:: Assignment ::
Look for "agent" in each line of the entries, and return the matching lines.

:: Data in this exercise ::
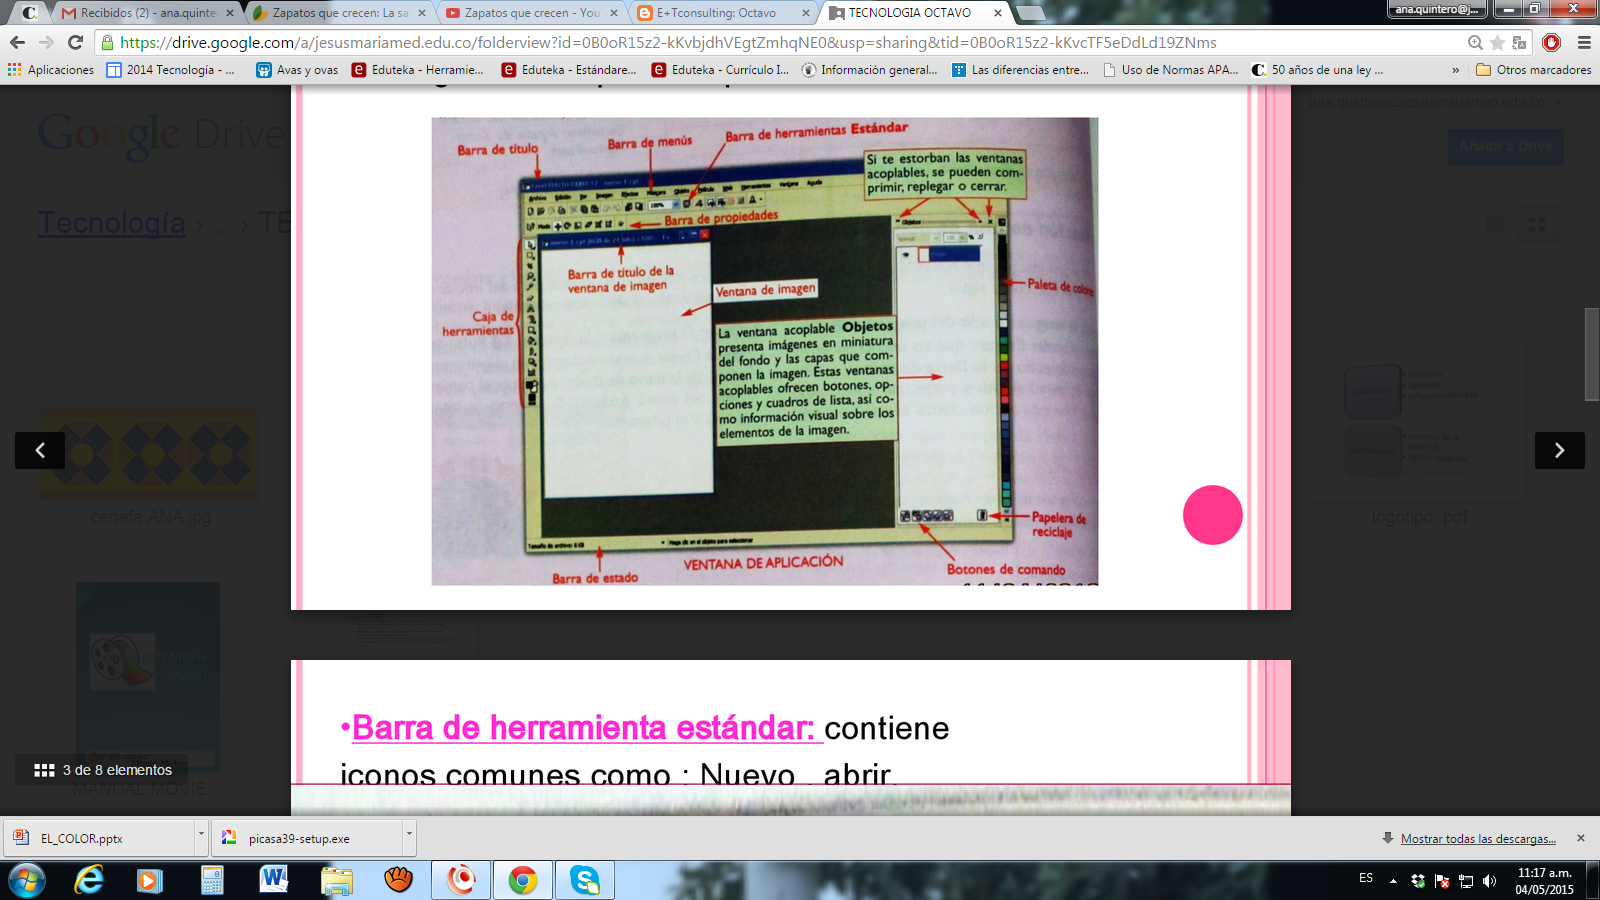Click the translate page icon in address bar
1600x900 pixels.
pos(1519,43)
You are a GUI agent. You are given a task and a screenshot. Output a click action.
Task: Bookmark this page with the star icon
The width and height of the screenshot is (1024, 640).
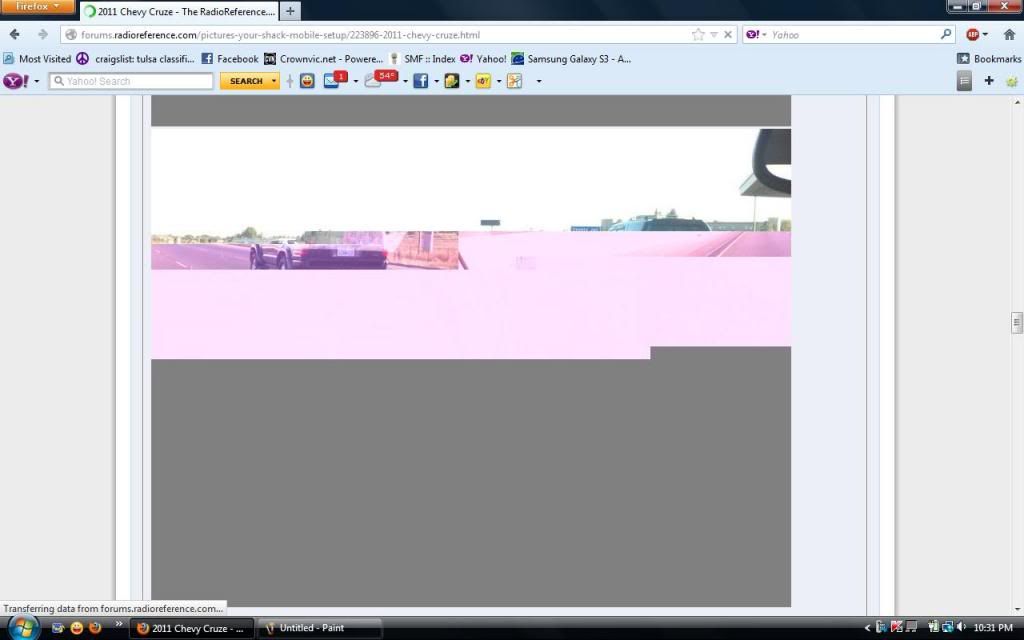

* * *

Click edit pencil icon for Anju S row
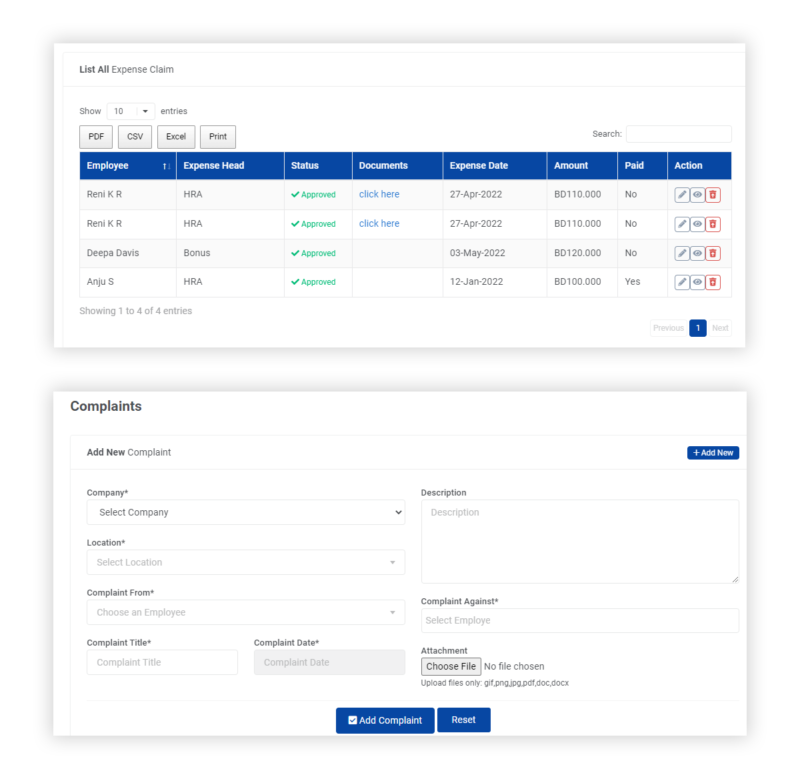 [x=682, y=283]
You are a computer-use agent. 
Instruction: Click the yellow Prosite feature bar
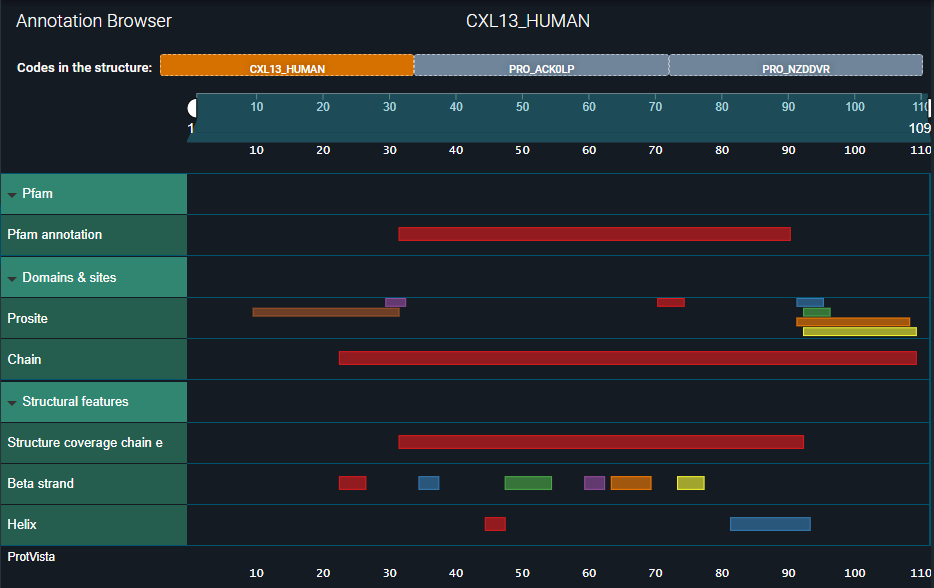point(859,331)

:: Expected answer ::
You are a GUI agent. You are given a task and a screenshot. Output a click action.
You are a computer-use agent. 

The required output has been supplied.